Stored records:
-=-=-=-=-

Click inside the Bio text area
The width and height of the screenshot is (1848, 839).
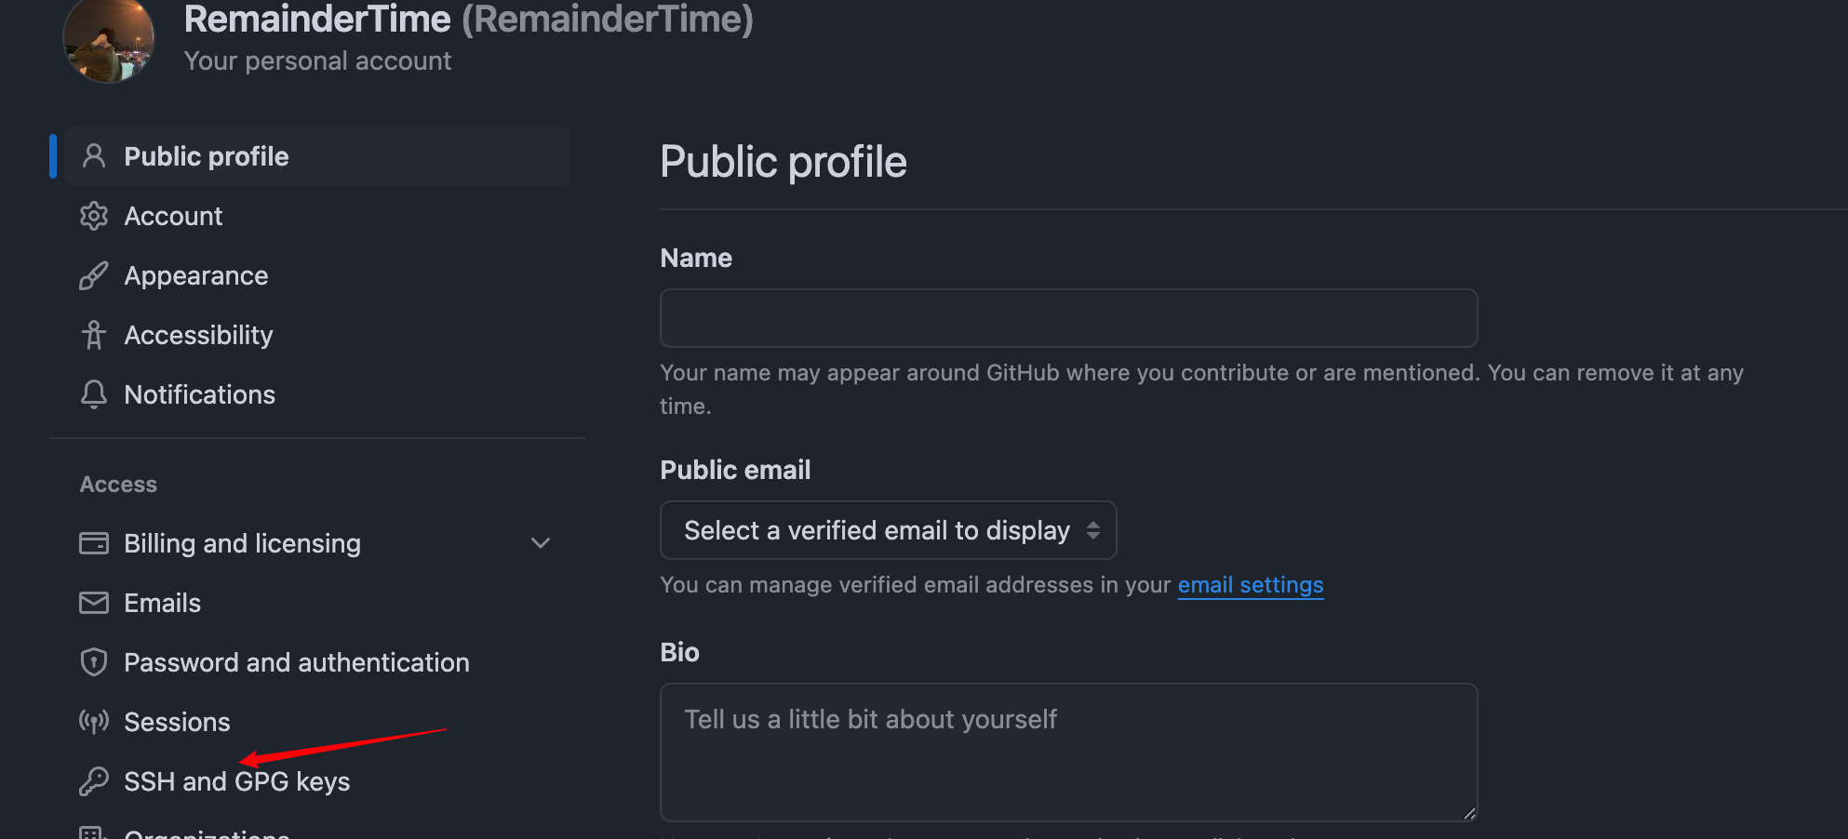pyautogui.click(x=1068, y=752)
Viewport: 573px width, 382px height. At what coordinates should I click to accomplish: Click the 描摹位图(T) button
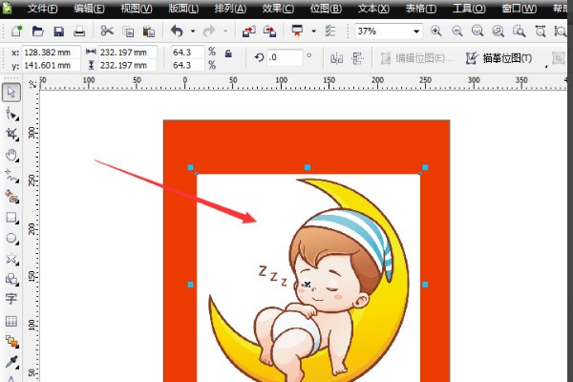pos(499,58)
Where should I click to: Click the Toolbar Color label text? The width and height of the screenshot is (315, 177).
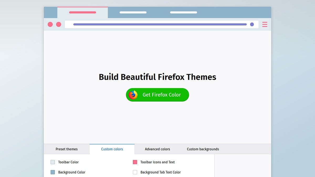click(68, 162)
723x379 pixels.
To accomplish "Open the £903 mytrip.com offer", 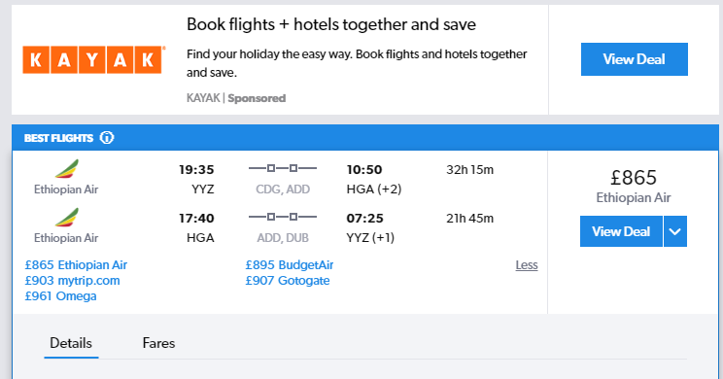I will tap(72, 281).
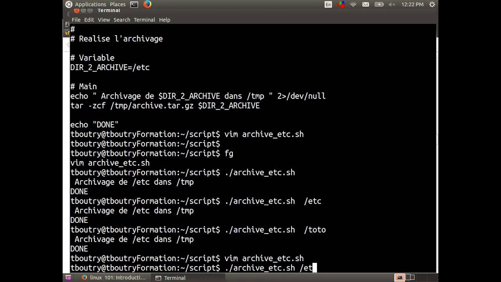Open the terminal's File menu

click(76, 20)
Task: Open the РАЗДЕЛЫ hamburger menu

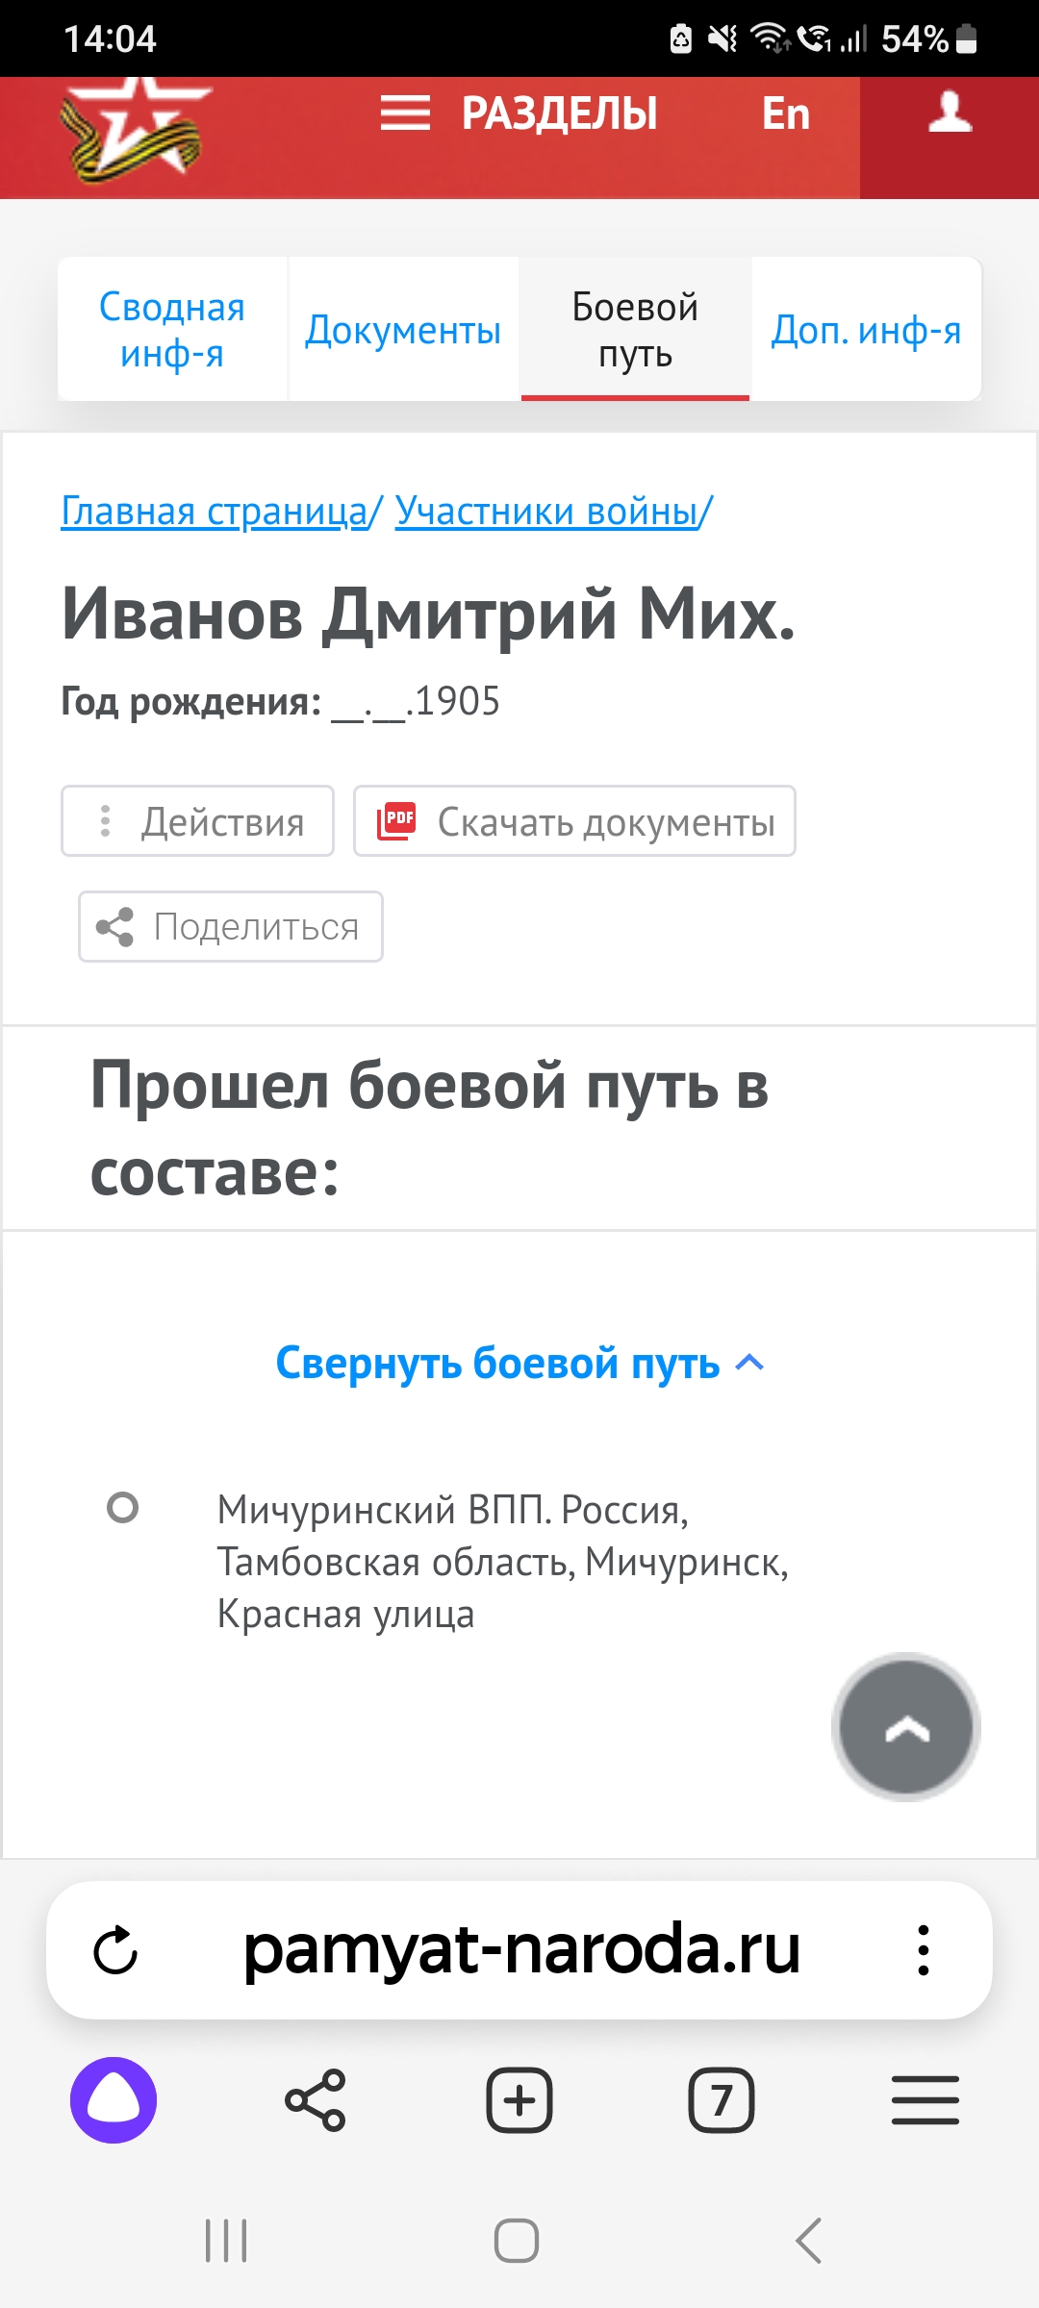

-=-=-=-=-

Return exactly the lines above, from the one with "The width and height of the screenshot is (1848, 839)." up to and including the one with "723x379 pixels.", and include no pictures.

◆ **Answer to this problem**
The width and height of the screenshot is (1848, 839).
pyautogui.click(x=1068, y=752)
Viewport: 573px width, 382px height. At what coordinates should I click to accomplish: Click the 描摹位图(T) button
pos(499,58)
Where should I click to: Click the Toolbar Color label text? The width and height of the screenshot is (315, 177).
click(68, 162)
723x379 pixels.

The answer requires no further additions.